[Dataset excerpts]
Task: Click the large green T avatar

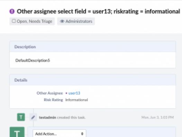Action: coord(17,132)
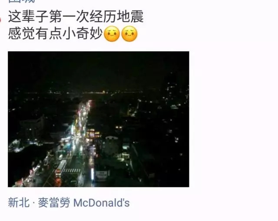
Task: Tap the 麥當勞 text in location tag
Action: 54,203
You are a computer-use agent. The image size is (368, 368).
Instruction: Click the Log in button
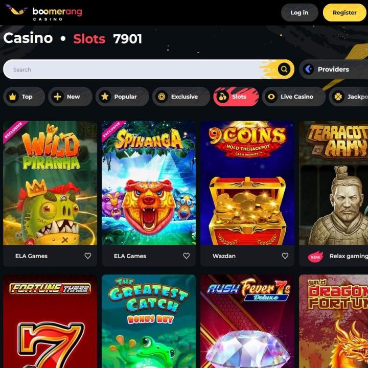[x=300, y=13]
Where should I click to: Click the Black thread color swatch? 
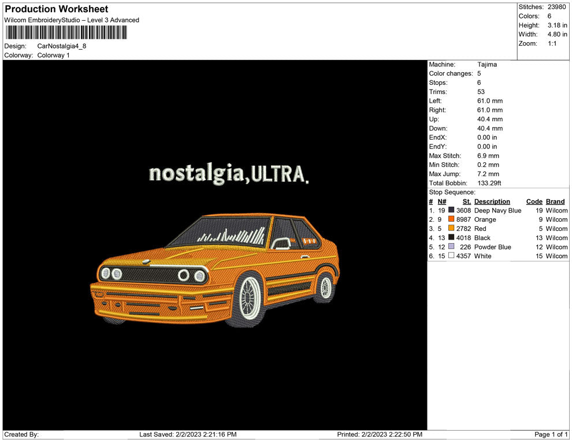click(451, 237)
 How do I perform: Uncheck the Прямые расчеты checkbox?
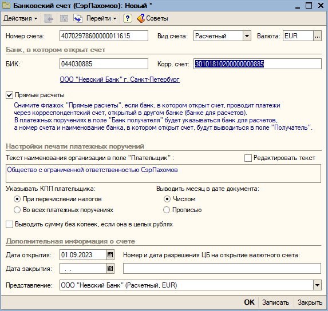click(x=9, y=95)
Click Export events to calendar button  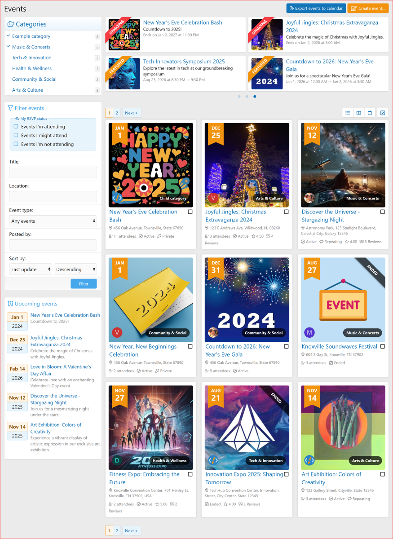(x=316, y=8)
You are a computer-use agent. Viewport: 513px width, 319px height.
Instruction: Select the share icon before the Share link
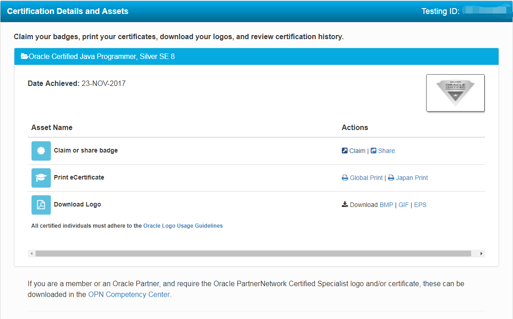coord(374,150)
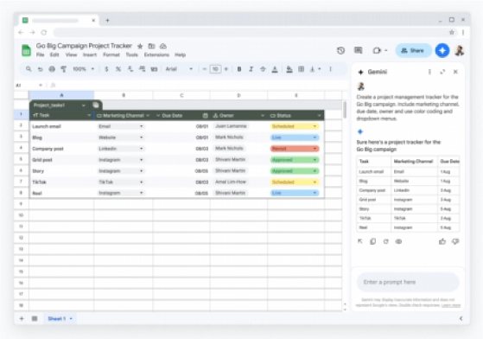Toggle the preview eye icon in Gemini

(398, 241)
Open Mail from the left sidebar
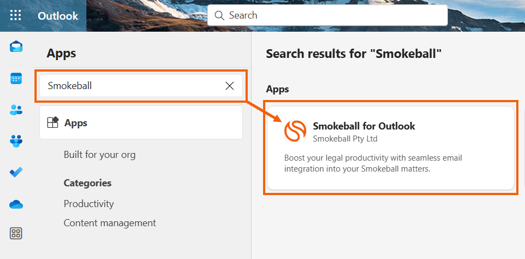This screenshot has height=259, width=525. [x=16, y=47]
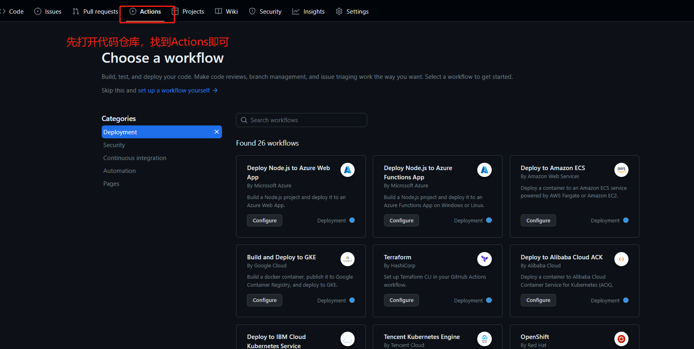Configure the Deploy to Amazon ECS workflow
This screenshot has width=694, height=349.
[x=538, y=221]
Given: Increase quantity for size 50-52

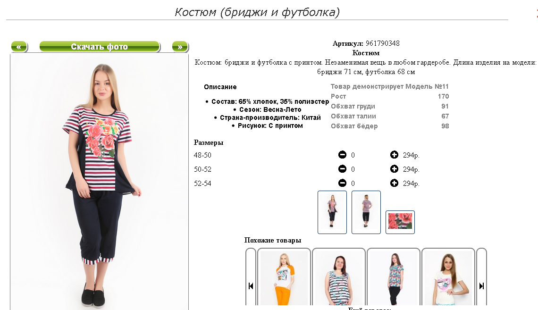Looking at the screenshot, I should [x=394, y=169].
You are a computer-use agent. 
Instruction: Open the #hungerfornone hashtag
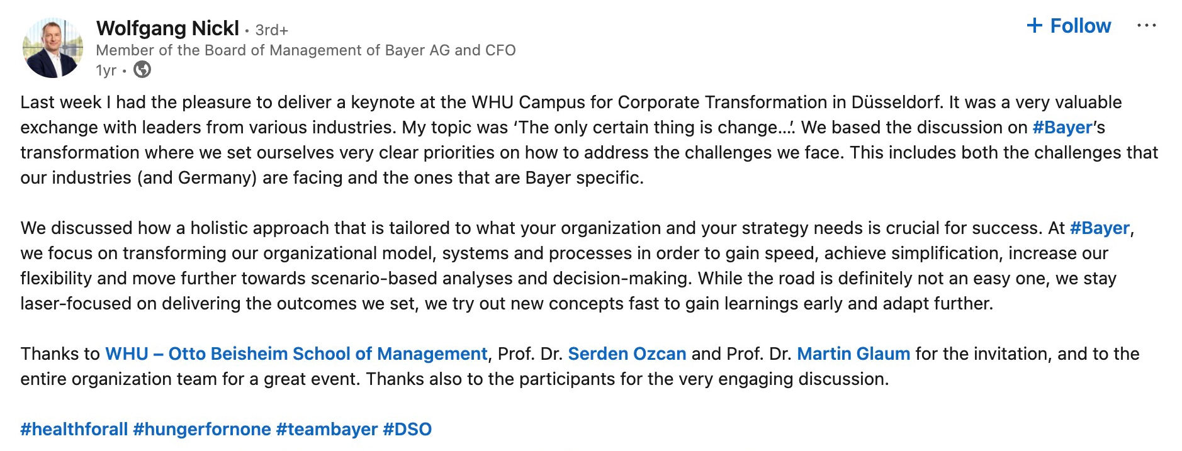click(x=202, y=430)
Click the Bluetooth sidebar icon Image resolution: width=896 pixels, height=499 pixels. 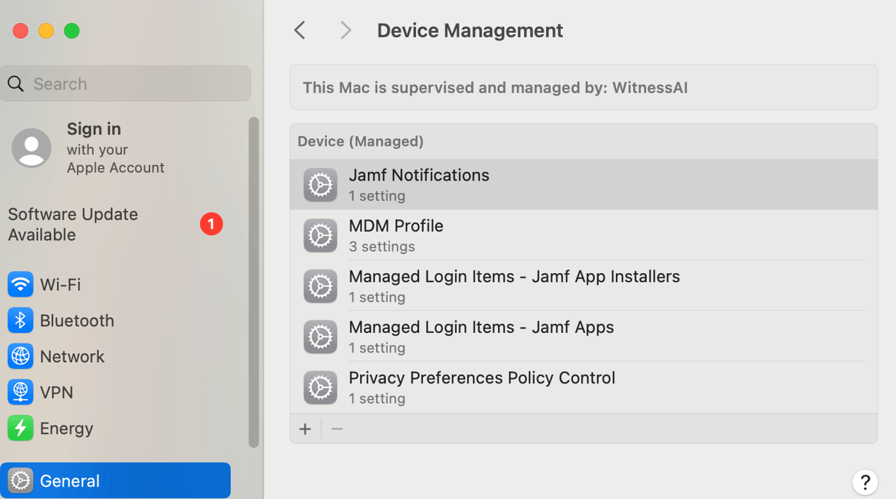coord(20,320)
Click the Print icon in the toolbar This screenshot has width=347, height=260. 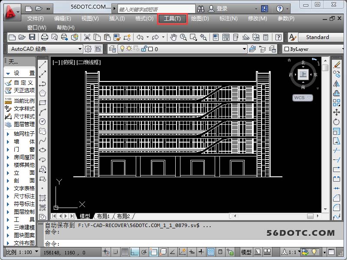pyautogui.click(x=44, y=38)
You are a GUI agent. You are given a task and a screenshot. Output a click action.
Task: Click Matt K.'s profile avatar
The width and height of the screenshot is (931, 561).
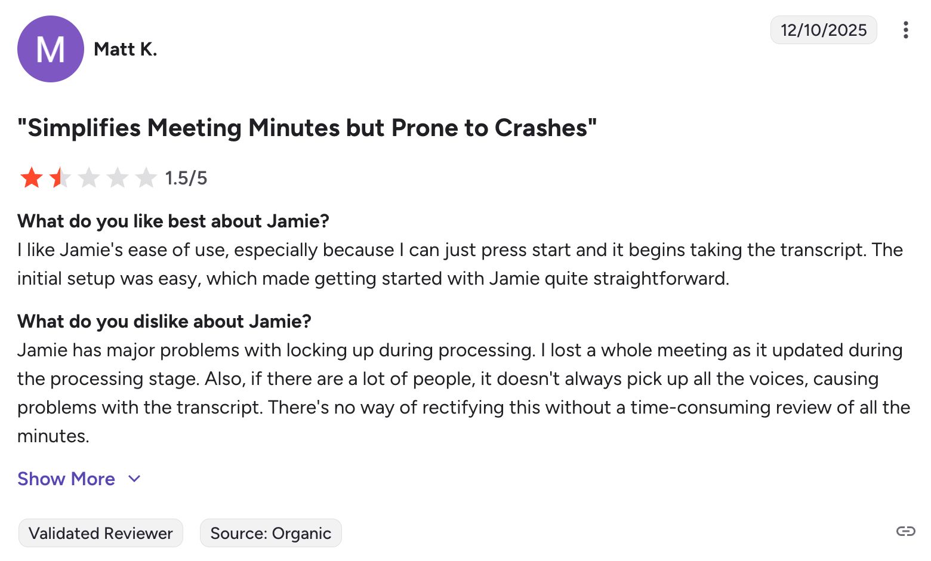(51, 50)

■ **The task**: The sole thing to report is how many lines in the data hold the string "computer".

■ **Output for this exercise**: 3